A Chinese Solution for North Korea?

Chinese President Xi Jinping speaks at the Forum on China-Africa cooperation in December 2015. (Credit: GovernmentZA/Flickr)
Chinese President Xi Jinping speaks at the Forum on China-Africa cooperation in December 2015. (Credit: GovernmentZA/GCIS, 'Forum on China-Africa Cooperation (FOCAC), 3 to 5 Dec 2015'/Flickr licensed under CC BY-ND 2.0) (via: bit.ly)

In symbolic terms as well as in concrete outcome – the Korean summit, the first in 11 years, positively surprises. All the more in view of the fact that less than half a year ago, after Pyonyang’s latest missile tests, tensions on the peninsula rose to their peak since the Bombardment of Yeonpyeong Island and the sinking, allegedly by the North, of the South Korean corvette Cheonan back in 2010.

The final impact of the two leaders’ stepping across their countries’ border – in correct terms: armistice line – in obvious harmony is impossible to gauge at this point of time. Sceptics point to the last summit, in 2007, between South Korean President Roh Moo-hyun and the late North Korean leader Kim Jong-il, the father of Kim Jong-un, at which a similar peace declaration was signed. Just like this time, it called for international talks to replace the armistice ending the Korean War in 1953 with a permanent peace treaty. However, the honeymoon ended as soon as the conservative Lee Myung-bak, a harsh critic of the North Korean regime, became president in 2008.
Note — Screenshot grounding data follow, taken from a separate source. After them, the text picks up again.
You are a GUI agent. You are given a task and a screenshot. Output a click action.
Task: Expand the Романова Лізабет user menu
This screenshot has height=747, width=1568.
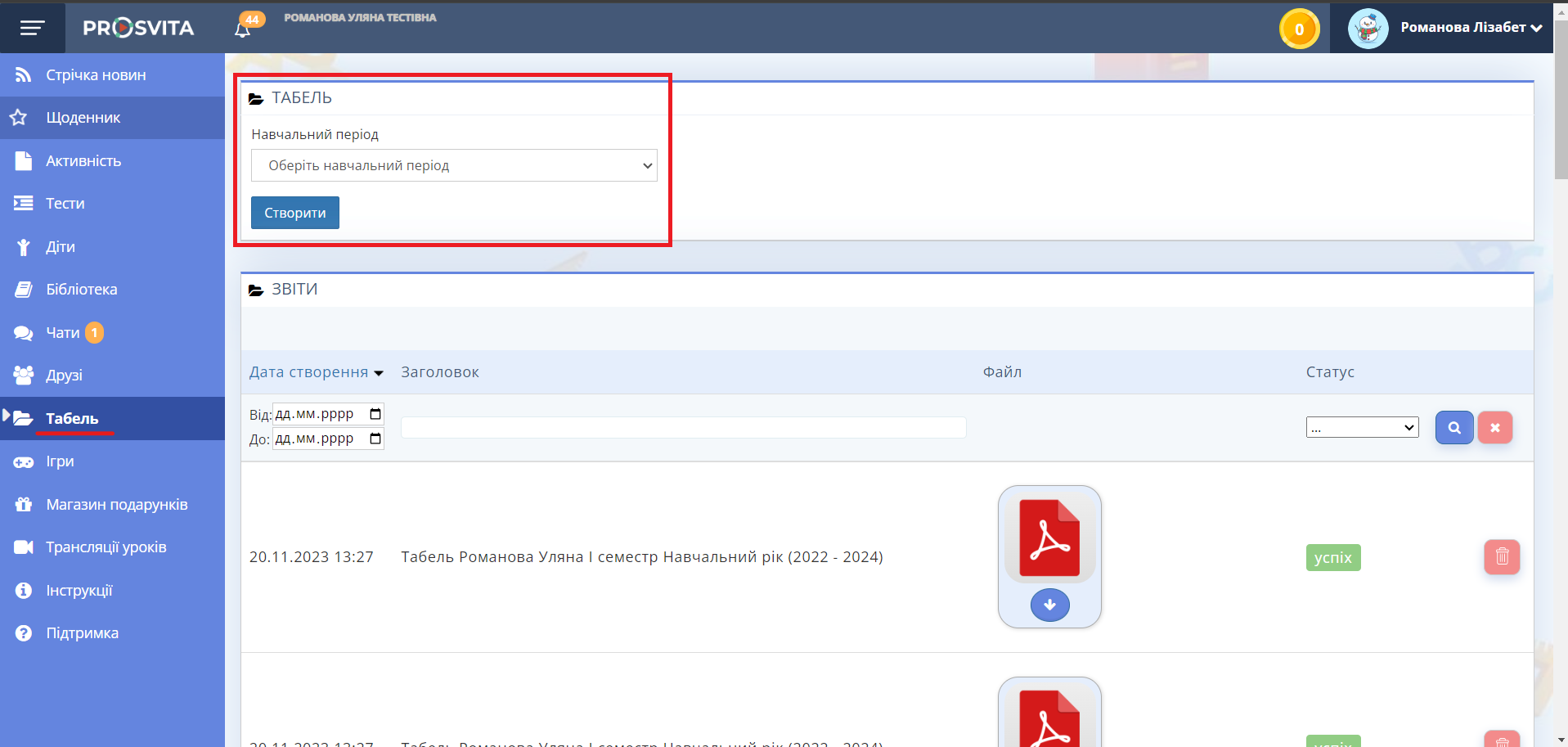tap(1470, 28)
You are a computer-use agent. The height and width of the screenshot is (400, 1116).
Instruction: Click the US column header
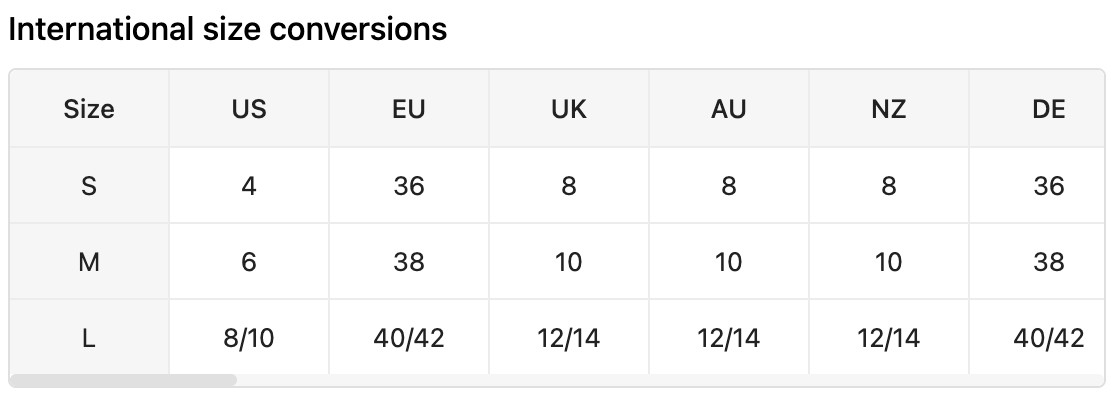click(x=249, y=109)
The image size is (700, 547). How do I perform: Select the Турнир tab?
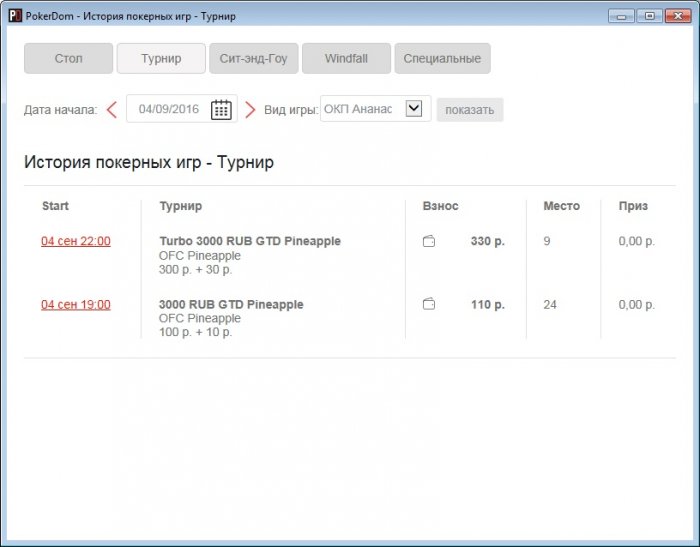[x=161, y=59]
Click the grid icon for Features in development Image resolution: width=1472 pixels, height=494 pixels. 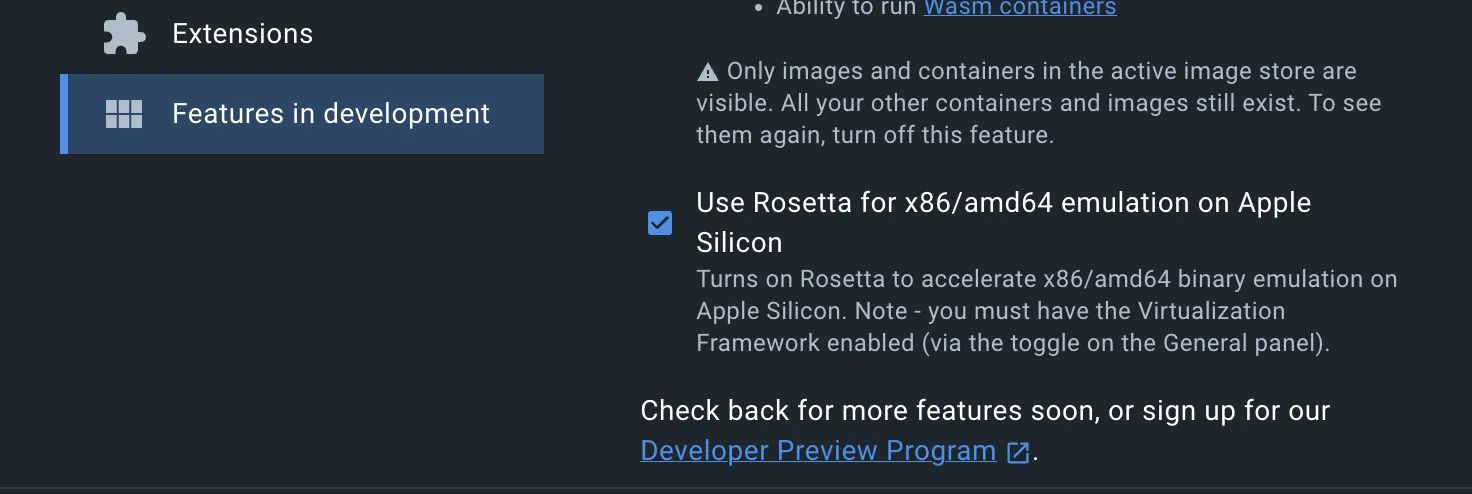pos(125,114)
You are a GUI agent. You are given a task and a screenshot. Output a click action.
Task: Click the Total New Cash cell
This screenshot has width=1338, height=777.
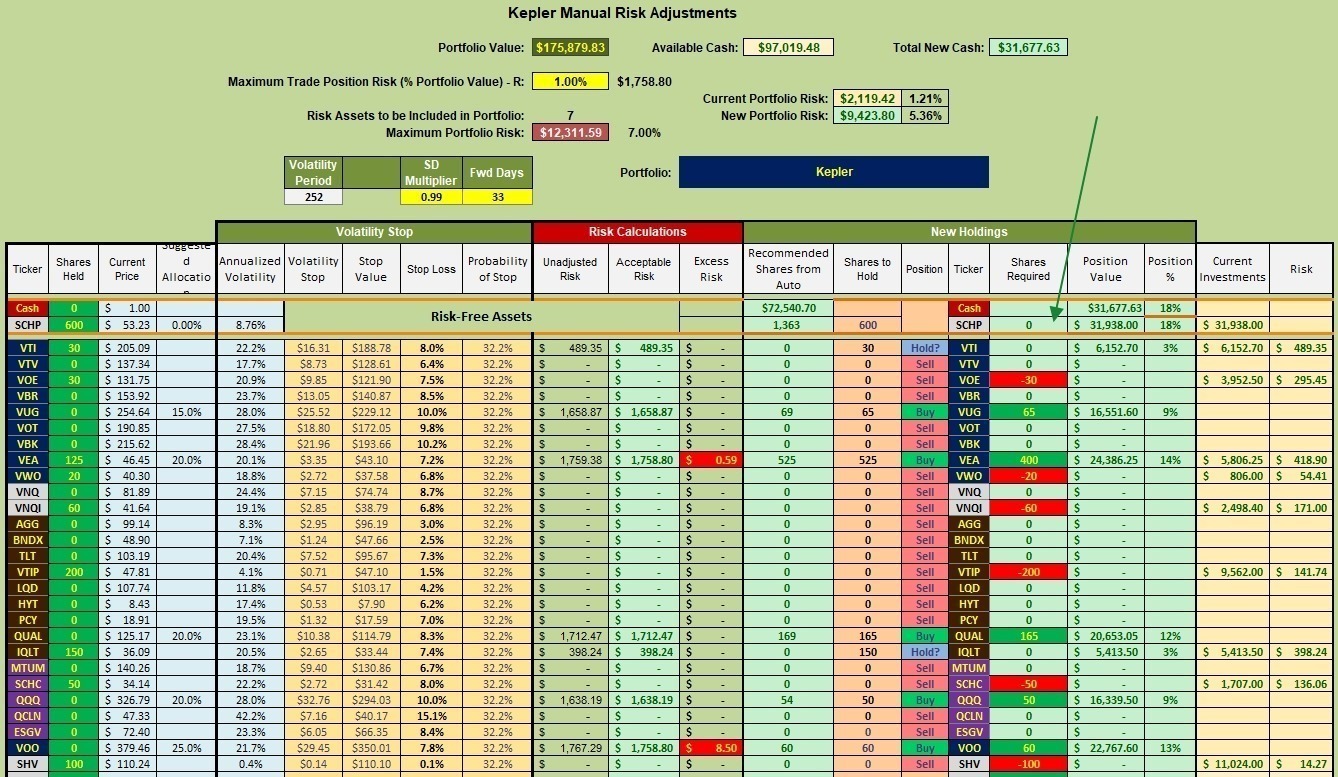(1028, 47)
Why might the 2018 summit turn out differently? One reason could be found in the geopolitical changes during the last decade, effectively re-shaping the distribution of power along the Pacific rim. A major factor is the rapprochement between Russia and China, described by some experts as a loose, geostrategical entente to contain US influence in the area. The non-Western world is in the ascendancy, its economies, for the first time in almost 200 years, again account for more than half of the global output. Russia and China are its main pillars, following very different strategies. Russia does not shy away from showing force, while China is by far the more potent power in terms of economy.

The politicians in Beijing and Moscow understand that a stable status quo on the Korean peninsula – from their point of view – is the preferable solution. The emphasis is on stable. Thus, the immediate requirements are to initiate a sustained peace process between the two Koreas and economic reform in the North. Instead of the feared Armageddon between capitalism and communism, i.e., Donald Trump’s fire and fury, the world may witness a much different Asian approach to conflict solution.

The fear of a military showdown is also why in the South, a stabilized two-Koreas solution will meet with only limited opposition. The South Koreans, particularly the younger generation, have grown used to the division of their nation – as much as the West Germans had been prior to 1989. It was the East Germans, revolting against their socialist government, who incidentally triggered the unification process.

Thus it may well be that Pyongyang adopts the Chinese post-Deng economic reform strategy distinctly to avoid the German scenario of 1989/90. A certain new vector in the North’s economic policy is already apparent: the incremental evolving of an urban middle class, first signs of consumerism.

The prerequisite for any such change of vector is a degree of US acquiescence. It would mean that the USA, if only tacitly, accept the permanence of two Koreas with two very much different political systems, one a Western-style democracy, the other an Asian dictatorship. To secure that acquiescence in permanence, the possession of a nuclear deterrent is seen as reinsurance by the Northern leadership.

Whether things will turn out this way is far too early to say. In any case, the described scenario is among the likely ones. Of course, a bellicose attempt to rid the world of a soaring wound can’t be ruled out either. At least not before the meeting of Kim and Trump. The cards are on the table.